(Materials provided begins)

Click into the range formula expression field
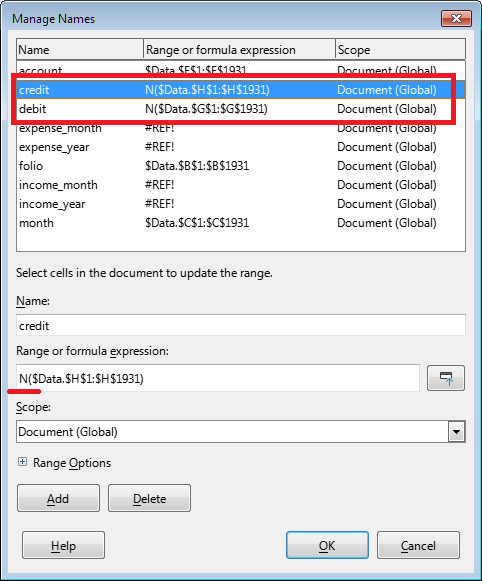 pyautogui.click(x=218, y=378)
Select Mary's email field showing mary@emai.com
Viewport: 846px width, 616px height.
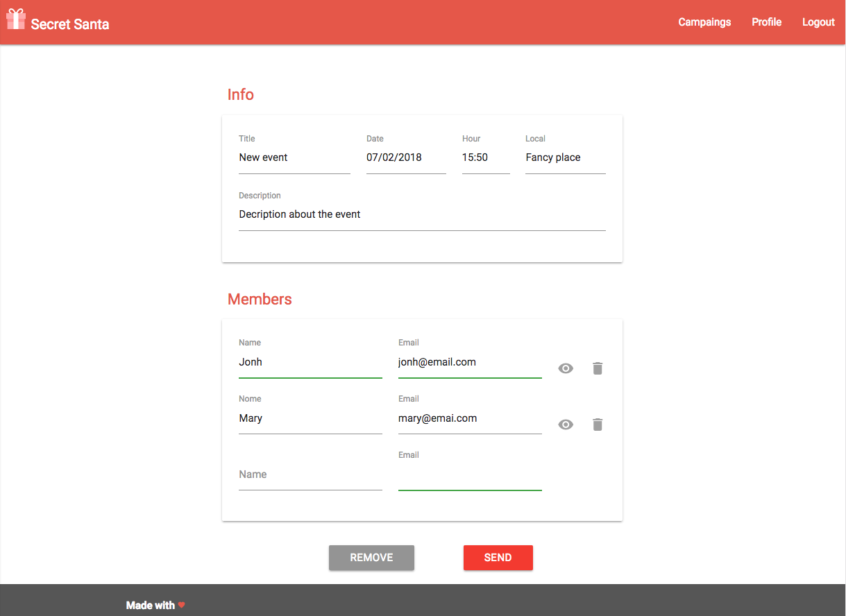pos(470,418)
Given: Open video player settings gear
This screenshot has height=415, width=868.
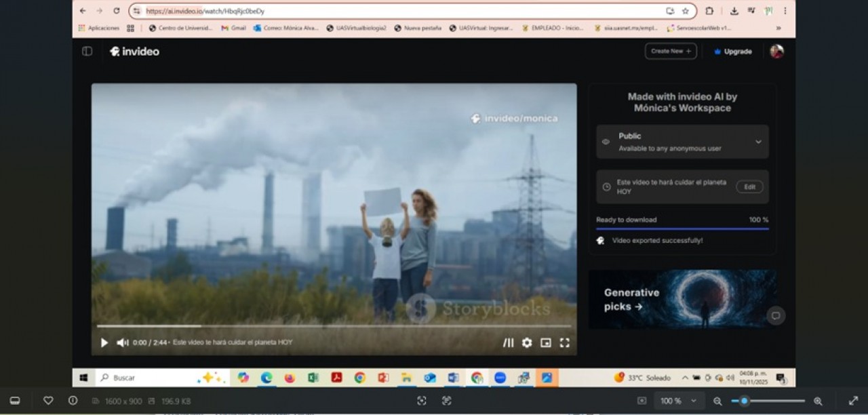Looking at the screenshot, I should pos(527,343).
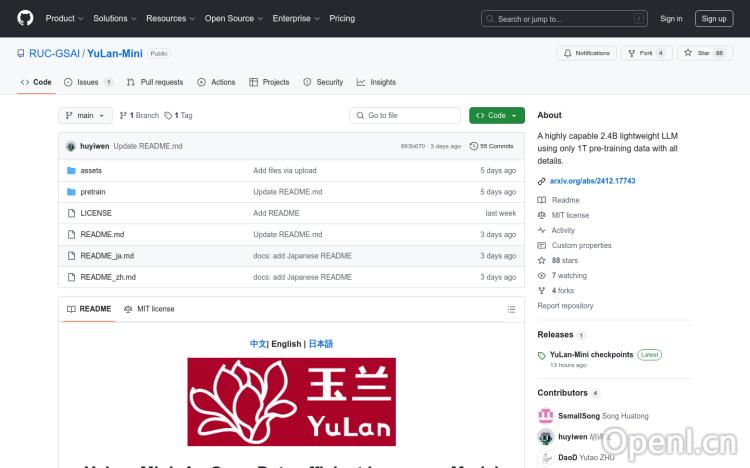Switch to the Issues tab
750x468 pixels.
tap(88, 82)
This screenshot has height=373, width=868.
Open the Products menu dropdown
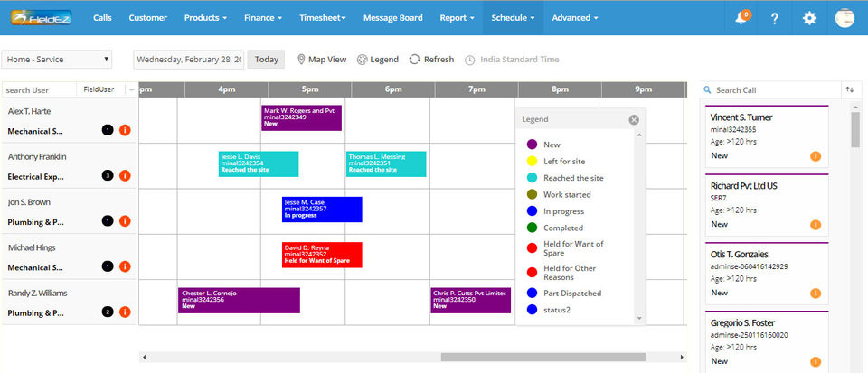pos(207,17)
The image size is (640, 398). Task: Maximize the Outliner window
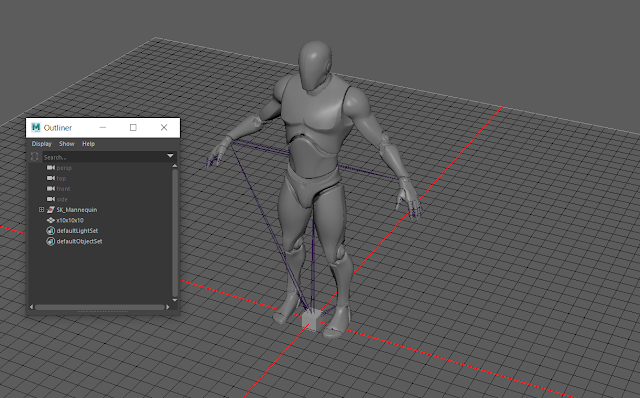tap(133, 128)
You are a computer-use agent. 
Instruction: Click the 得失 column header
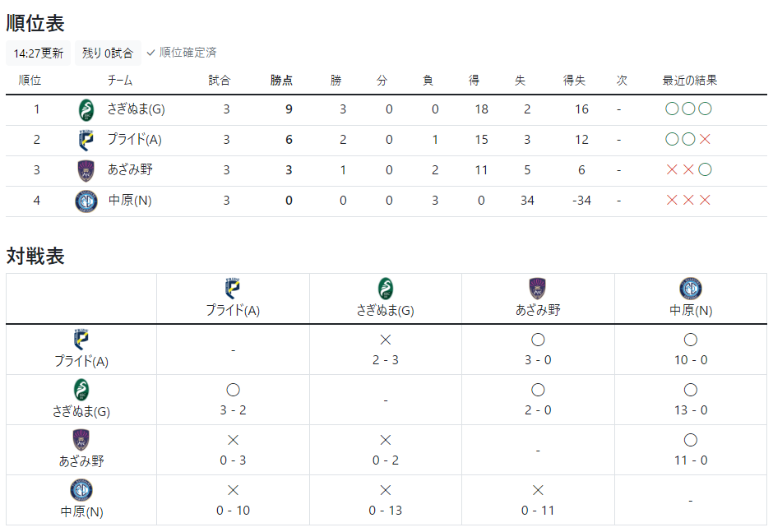(x=574, y=81)
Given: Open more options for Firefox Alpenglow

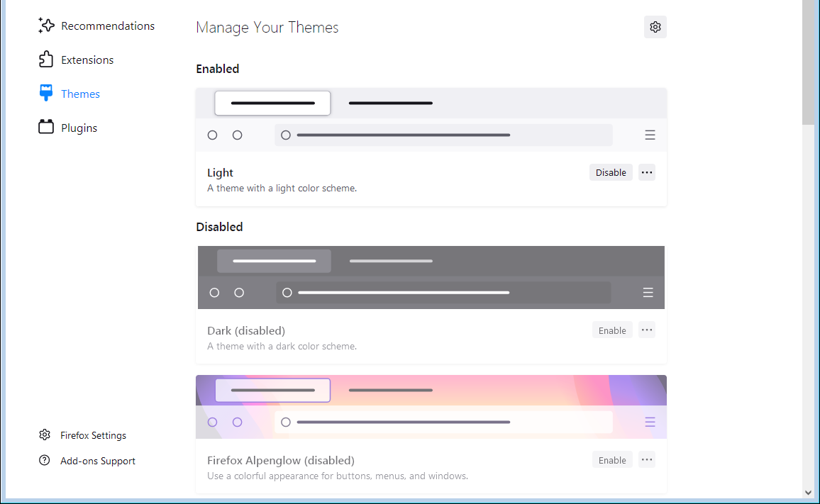Looking at the screenshot, I should pos(646,459).
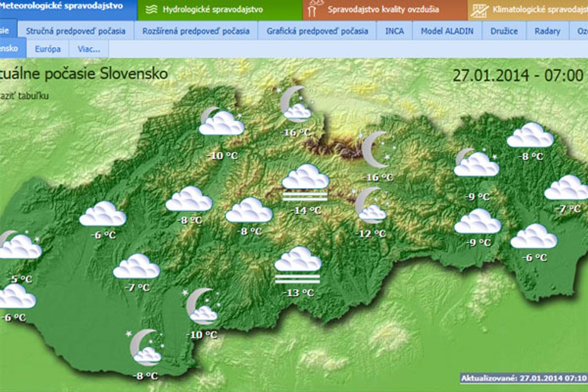The height and width of the screenshot is (392, 588).
Task: Open the Model ALADIN page
Action: (x=447, y=31)
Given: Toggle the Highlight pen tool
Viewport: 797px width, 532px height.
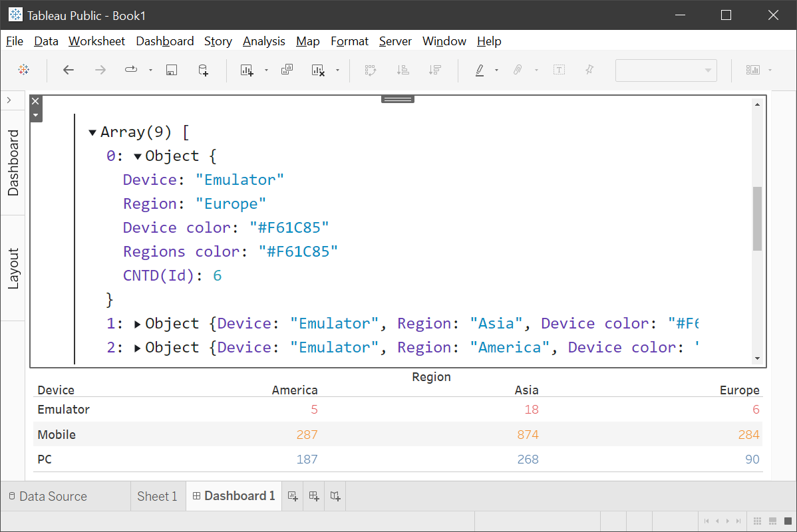Looking at the screenshot, I should click(x=480, y=70).
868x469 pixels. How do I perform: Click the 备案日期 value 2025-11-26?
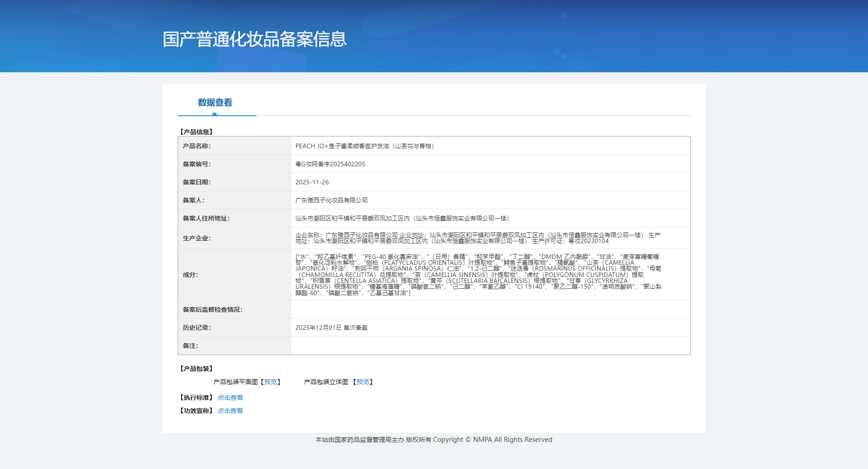click(x=312, y=182)
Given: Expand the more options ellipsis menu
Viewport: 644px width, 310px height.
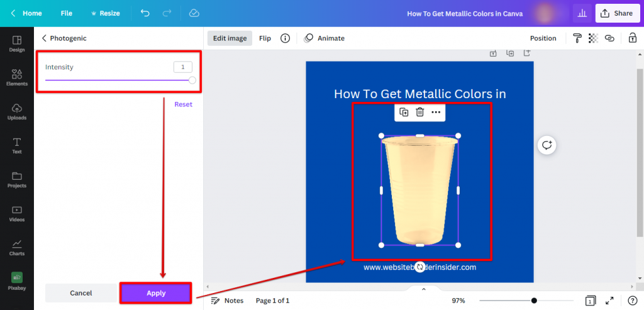Looking at the screenshot, I should (436, 112).
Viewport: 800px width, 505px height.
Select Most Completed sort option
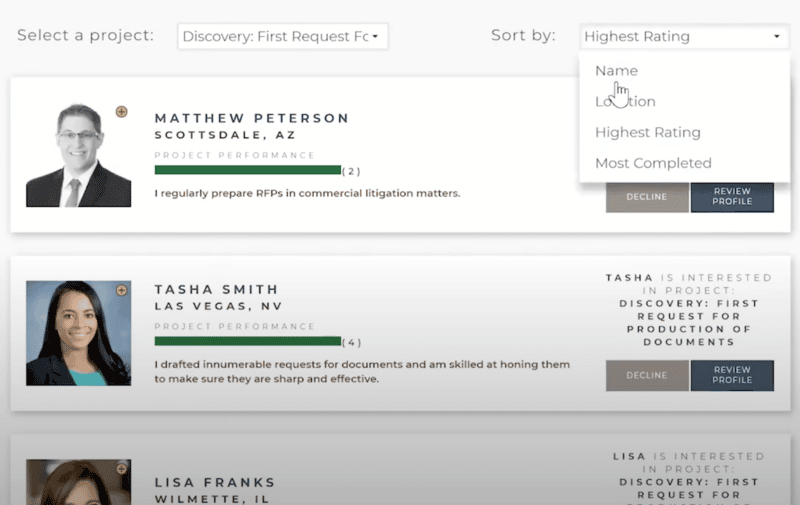653,163
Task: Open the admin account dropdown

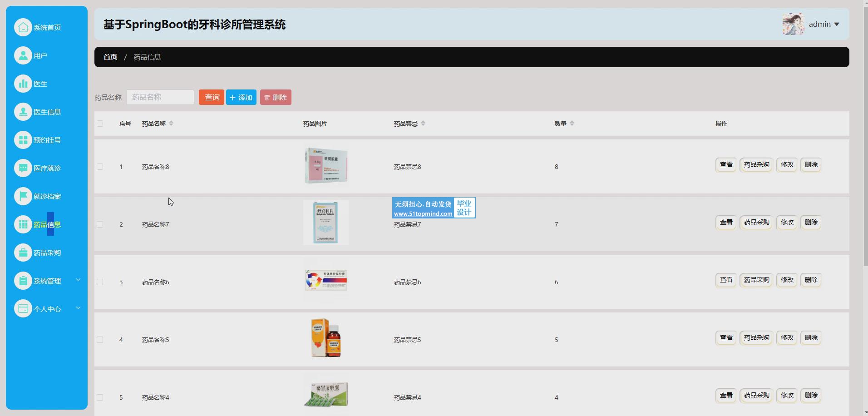Action: [823, 25]
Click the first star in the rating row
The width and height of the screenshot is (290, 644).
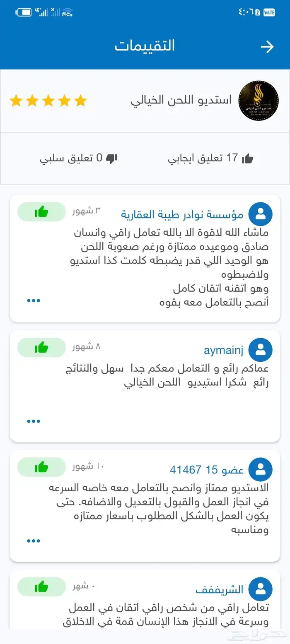coord(17,101)
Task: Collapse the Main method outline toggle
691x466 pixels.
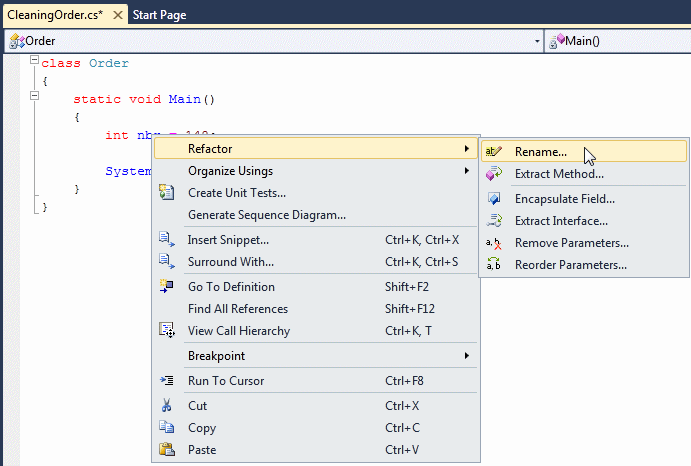Action: pos(34,95)
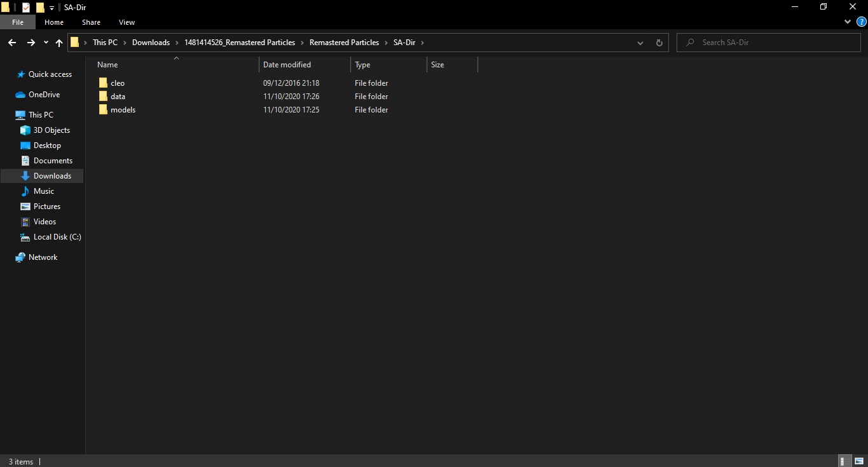Screen dimensions: 868x467
Task: Expand the ribbon with the chevron
Action: click(x=848, y=22)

(Materials provided ends)

Exercise goal
In the listing above, find the line with "Viewport: 797px width, 532px height." and the line with "Task: Collapse the Main method outline toggle". Output both, plus every line between them, and no pictures.

Problem solution
Viewport: 797px width, 532px height.
Looking at the screenshot, I should click(x=480, y=70).
868x469 pixels. How do I perform: Click the 备案日期 value 2025-11-26?
click(x=312, y=182)
Given: Expand the more options ellipsis menu
Viewport: 644px width, 310px height.
Looking at the screenshot, I should (436, 112).
Viewport: 800px width, 505px height.
Select Most Completed sort option
653,163
Task: Open the admin account dropdown

Action: [823, 25]
Click the first star in the rating row
The width and height of the screenshot is (290, 644).
coord(17,101)
Task: Collapse the Main method outline toggle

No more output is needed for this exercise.